TASK DETAILS:
Without omitting anything, copy every entry word for word.

════════════════

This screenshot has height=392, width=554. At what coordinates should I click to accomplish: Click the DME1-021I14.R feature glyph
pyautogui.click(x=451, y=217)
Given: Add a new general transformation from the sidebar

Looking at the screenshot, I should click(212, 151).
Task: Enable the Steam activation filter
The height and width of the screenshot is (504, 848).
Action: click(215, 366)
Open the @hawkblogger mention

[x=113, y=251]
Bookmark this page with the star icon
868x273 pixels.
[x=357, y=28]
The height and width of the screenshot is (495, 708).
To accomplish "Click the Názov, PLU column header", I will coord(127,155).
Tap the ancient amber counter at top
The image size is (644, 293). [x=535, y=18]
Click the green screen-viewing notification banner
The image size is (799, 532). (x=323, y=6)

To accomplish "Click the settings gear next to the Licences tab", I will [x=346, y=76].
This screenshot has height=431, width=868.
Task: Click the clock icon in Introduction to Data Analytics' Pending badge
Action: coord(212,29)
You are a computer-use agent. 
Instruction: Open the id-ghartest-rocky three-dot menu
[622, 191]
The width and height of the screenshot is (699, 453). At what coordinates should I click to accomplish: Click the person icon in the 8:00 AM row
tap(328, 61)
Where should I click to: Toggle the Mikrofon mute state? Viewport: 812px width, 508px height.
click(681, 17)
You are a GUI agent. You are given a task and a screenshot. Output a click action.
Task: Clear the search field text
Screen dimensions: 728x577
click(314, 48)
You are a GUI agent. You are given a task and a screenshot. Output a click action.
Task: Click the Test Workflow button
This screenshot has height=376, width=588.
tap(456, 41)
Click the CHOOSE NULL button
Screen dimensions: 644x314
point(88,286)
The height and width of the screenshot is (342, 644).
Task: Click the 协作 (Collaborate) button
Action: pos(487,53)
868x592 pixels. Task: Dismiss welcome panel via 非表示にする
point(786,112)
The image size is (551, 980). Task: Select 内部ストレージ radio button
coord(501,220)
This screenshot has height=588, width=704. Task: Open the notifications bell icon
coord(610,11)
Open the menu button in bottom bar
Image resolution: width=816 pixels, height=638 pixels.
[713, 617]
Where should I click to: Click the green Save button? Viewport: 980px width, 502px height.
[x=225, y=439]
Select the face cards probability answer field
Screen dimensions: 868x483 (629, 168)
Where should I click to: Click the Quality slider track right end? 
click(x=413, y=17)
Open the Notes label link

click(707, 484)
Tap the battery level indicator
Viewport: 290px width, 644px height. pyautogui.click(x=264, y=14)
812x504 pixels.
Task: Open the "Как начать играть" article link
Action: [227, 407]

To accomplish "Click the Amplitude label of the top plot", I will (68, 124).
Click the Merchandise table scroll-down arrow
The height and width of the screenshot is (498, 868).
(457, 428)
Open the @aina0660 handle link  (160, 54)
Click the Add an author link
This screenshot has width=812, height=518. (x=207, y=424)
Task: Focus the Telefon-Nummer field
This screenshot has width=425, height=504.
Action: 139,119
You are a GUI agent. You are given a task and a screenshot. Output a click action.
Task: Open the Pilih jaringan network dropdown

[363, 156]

════════════════

EXERCISE SOLUTION:
This screenshot has height=392, width=554. At what coordinates should I click to accomplish: Click the DME1-021I14.R feature glyph
pyautogui.click(x=451, y=217)
Given: Add a new general transformation from the sidebar

Looking at the screenshot, I should click(212, 151).
Task: Enable the Steam activation filter
The height and width of the screenshot is (504, 848).
Action: click(215, 366)
Open the @hawkblogger mention

[x=113, y=251]
Bookmark this page with the star icon
868x273 pixels.
[x=357, y=28]
The height and width of the screenshot is (495, 708).
To accomplish "Click the Názov, PLU column header", I will coord(127,155).
Tap the ancient amber counter at top
The image size is (644, 293). [x=535, y=18]
Click the green screen-viewing notification banner
The image size is (799, 532). (x=323, y=6)

To accomplish "Click the settings gear next to the Licences tab", I will [x=346, y=76].
This screenshot has height=431, width=868.
Task: Click the clock icon in Introduction to Data Analytics' Pending badge
Action: coord(212,29)
You are a computer-use agent. 
Instruction: Open the id-ghartest-rocky three-dot menu
[622, 191]
The width and height of the screenshot is (699, 453). At what coordinates should I click to accomplish: Click the person icon in the 8:00 AM row
tap(328, 61)
Where should I click to: Toggle the Mikrofon mute state? Viewport: 812px width, 508px height.
click(681, 17)
You are a GUI agent. You are given a task and a screenshot. Output a click action.
Task: Clear the search field text
Screen dimensions: 728x577
click(314, 48)
You are a GUI agent. You are given a task and a screenshot. Output a click action.
Task: Click the Test Workflow button
This screenshot has height=376, width=588.
tap(456, 41)
Click the CHOOSE NULL button
Screen dimensions: 644x314
point(88,286)
The height and width of the screenshot is (342, 644).
Task: Click the 协作 (Collaborate) button
Action: pos(487,53)
868x592 pixels. Task: Dismiss welcome panel via 非表示にする
point(786,112)
The image size is (551, 980). Task: Select 内部ストレージ radio button
coord(501,220)
This screenshot has height=588, width=704. Task: Open the notifications bell icon
coord(610,11)
Open the menu button in bottom bar
Image resolution: width=816 pixels, height=638 pixels.
[713, 617]
Where should I click to: Click the green Save button? Viewport: 980px width, 502px height.
[x=225, y=439]
Select the face cards probability answer field
Screen dimensions: 868x483 (629, 168)
Where should I click to: Click the Quality slider track right end? 
click(x=413, y=17)
Open the Notes label link

click(707, 484)
Tap the battery level indicator
Viewport: 290px width, 644px height. pyautogui.click(x=264, y=14)
812x504 pixels.
Task: Open the "Как начать играть" article link
Action: [227, 407]

To accomplish "Click the Amplitude label of the top plot", I will (68, 124).
Click the Merchandise table scroll-down arrow
The height and width of the screenshot is (498, 868).
(457, 428)
Open the @aina0660 handle link  (160, 54)
Click the Add an author link
This screenshot has width=812, height=518. (x=207, y=424)
Task: Focus the Telefon-Nummer field
This screenshot has width=425, height=504.
Action: 139,119
You are a GUI agent. You are given a task and a screenshot. Output a click action.
Task: Open the Pilih jaringan network dropdown

[363, 156]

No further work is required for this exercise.